Jonathan Tan

Personal information
- Full name: Jonathan Tan Eu Jin
- Nickname: Johnny
- Born: 11 March 2002 (age 24) Singapore

Sport
- Sport: Swimming
- Strokes: freestyle, medley
- Coach: Gary Tan

Medal record
Men's swimming
Representing Singapore
| Event | 1st | 2nd | 3rd |
| Asian Games | 0 | 0 | 2 |
| Southeast Asian Games | 10 | 3 | 2 |
| Commonwealth Youth Games | 1 | 0 | 1 |
| Total | 11 | 3 | 5 |
Asian Games
| Bronze medal – third place | 2018 Jakarta | 4×100 m freestyle |
| Bronze medal – third place | 2018 Jakarta | 4×200 m freestyle |
Southeast Asian Games
| Gold medal – first place | 2019 Philippines | 50 m freestyle |
| Gold medal – first place | 2019 Philippines | 4×100 m freestyle |
| Gold medal – first place | 2019 Philippines | 4×200 m freestyle |
| Gold medal – first place | 2021 Vietnam | 4×100 m medley |
| Gold medal – first place | 2023 Cambodia | 50 m freestyle |
| Gold medal – first place | 2023 Cambodia | 100 m freestyle |
| Gold medal – first place | 2023 Cambodia | 4×100 m medley |
| Gold medal – first place | 2023 Cambodia | 4×100 m freestyle |
| Gold medal – first place | 2025 Thailand | 4×100 m freestyle |
| Gold medal – first place | 2025 Thailand | 4×100 m medley |
| Silver medal – second place | 2021 Vietnam | 50 m freestyle |
| Silver medal – second place | 2021 Vietnam | 100 m freestyle |
| Silver medal – second place | 2023 Cambodia | 4×200 m freestyle |
| Bronze medal – third place | 2021 Vietnam | 4×200 m freestyle |
| Bronze medal – third place | 2025 Thailand | 4×200 m freestyle |
Commonwealth Youth Games
| Gold medal – first place | 2017 Nassau | 4×100 m mixed freestyle |
| Bronze medal – third place | 2017 Nassau | 100 m freestyle |

= Jonathan Tan (swimmer) =

Singaporean swimmer (born 2002)

Jonathan Tan Eu Jin (born 11 March 2002) is a Singaporean swimmer. He represented Singapore at the 2019 World Aquatics Championships held in Gwangju, South Korea and he finished in 34th place in the heats in the men's 50 metre freestyle event.
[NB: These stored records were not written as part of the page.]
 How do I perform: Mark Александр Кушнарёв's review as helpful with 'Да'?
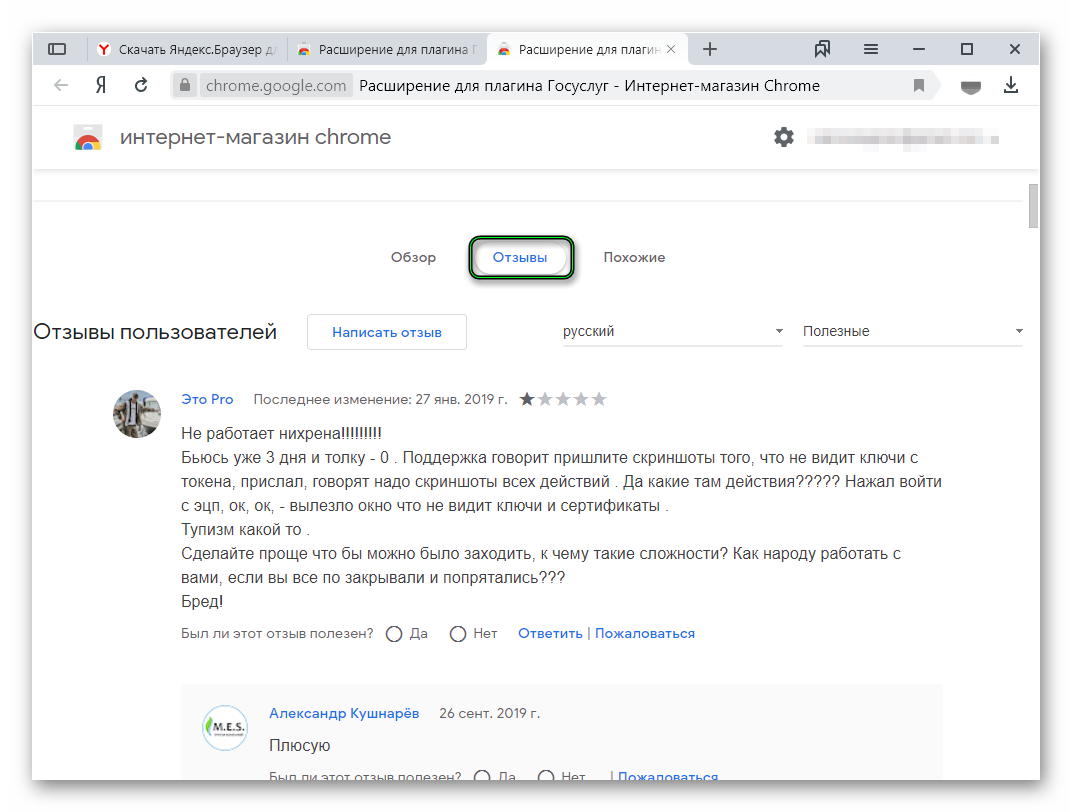pyautogui.click(x=485, y=777)
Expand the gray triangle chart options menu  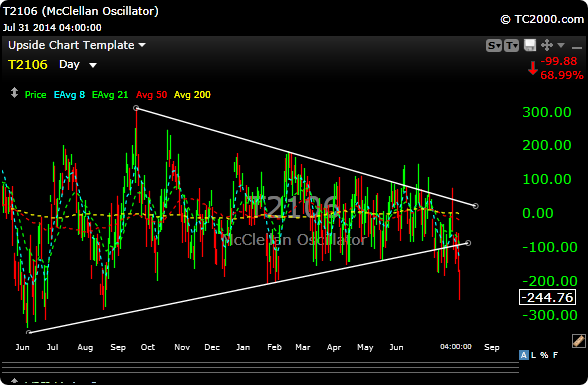561,45
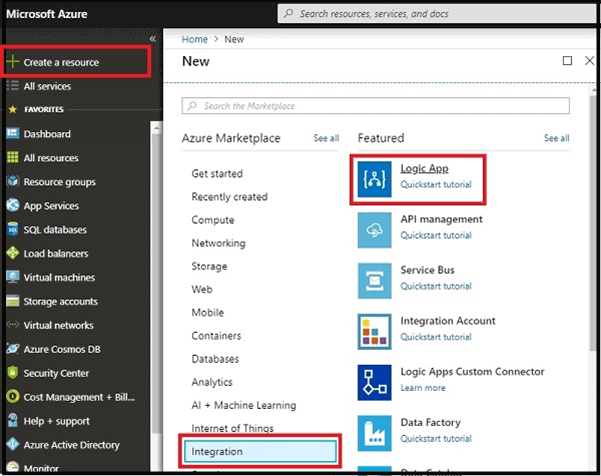Click the Logic App icon in Featured
The width and height of the screenshot is (601, 476).
pos(374,179)
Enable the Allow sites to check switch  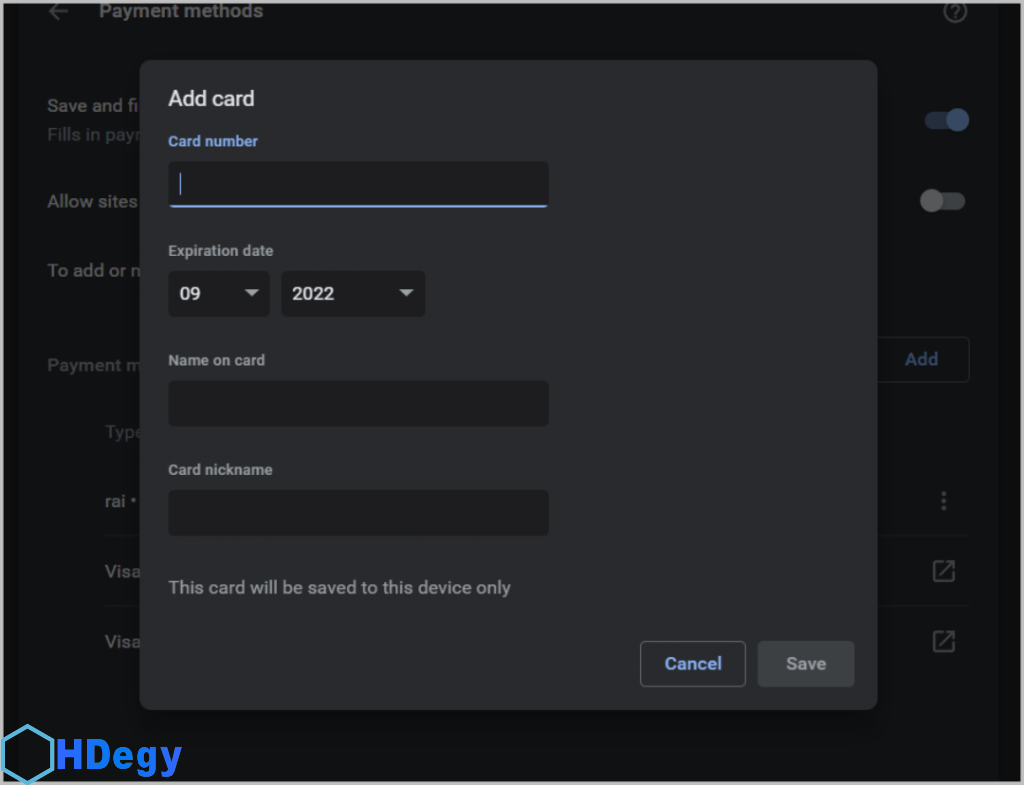[942, 201]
He qualified for the 2024 Summer Olympics after meeting the Olympics 'A' cut of 21.96 s for 50 m freestyle, clocking 21.91 s in the heats at the 2023 Southeast Asian Games.

== Swimming career ==
In 2018, Tan represented Singapore at the Asian Games held in Jakarta, Indonesia and he competed in one individual event and two relays events. He finished in 14th place in the heats in the men's 200 metre freestyle event. He won the bronze medal both in the men's 4 × 100 m freestyle relay and men's 4 × 200 m freestyle relay events.

During the 16th Singapore National Swimming Championships Invitationals in 2021, Tan broke his own national record for the men's 50m freestyle with 22.12 seconds and qualified for the 2021 Southeast Asian Games (SEA Games). However, it was 0.1 second slower than the required 22.02 seconds to qualify for the 2020 Summer Olympics held in Japan. Tan would also qualify for both 50m and 100m freestyle events for the 2021 SEA Games. Tan won the men's 200m freestyle event with 1 min 50.17 seconds but failed to qualify for both 2021 SEA Games and the 2020 Summer Olympics.

Tan competed in the men's 50 metre freestyle and men's 100 metre freestyle events at the 2024 Summer Olympics held in Paris, France.

== Education ==
Tan studied at Anglo-Chinese School from primary school to junior college. He graduated from Anglo-Chinese School (Independent) with an International Baccalaureate diploma. In 2022, Tan enrolled at Stanford University on a partial scholarship.